Have you ever lost it in front of your boss? Or had a meltdown in front of colleagues? Few of us haven’t. Here is some game-changing advice for regaining composure — and respect in the workplace — post showdown: Put a passionate spin on it.
Instead of saying “I was too emotional” to account for your behavior, say, “I was very passionate.” According to a recent study, those who pulled the passion card were perceived to be more competent than the ones who said emotions got in the way. This makes sense, of course, considering how the two words have very different connotations in the professional world.
“Being passionate is often stated as an important attribute for employees; passion is associated with determination, motivation and having a high degree of self-control.

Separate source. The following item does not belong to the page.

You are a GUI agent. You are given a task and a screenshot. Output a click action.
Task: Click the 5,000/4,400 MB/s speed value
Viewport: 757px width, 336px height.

Being emotional, however, has almost a negative mirror effect and is associated with irrationality, instability, ineptitude and a low degree of self-control,” explained lead researcher Sunita Sah, Assistant Professor of Management and Organizations at Cornell University.
Men are quick to dismiss a woman as “too emotional” the moment she becomes upset about anything. I know a young woman who was told by her male boss that she was too sensitive. “You need to grow a thicker skin,” he advised her. This was after she had burst into tears when a colleague publicly berated her for missing a deadline that he had pushed back without telling her. She could have subtly changed the narrative if she had switched the post-tears story to a passion play for not missing a deadline and colleagues keeping everyone informed.
These days, that same young lady takes matters into her own hands. Before anyone dares label her as “too emotional” in stressful situations, she declares her passion for her work. She didn’t grow a thicker skin, thank you very much, but she just did get a promotion.
My mission in life is not merely to survive, but to thrive; and to do so with some passion, some compassion, some humor, and some style.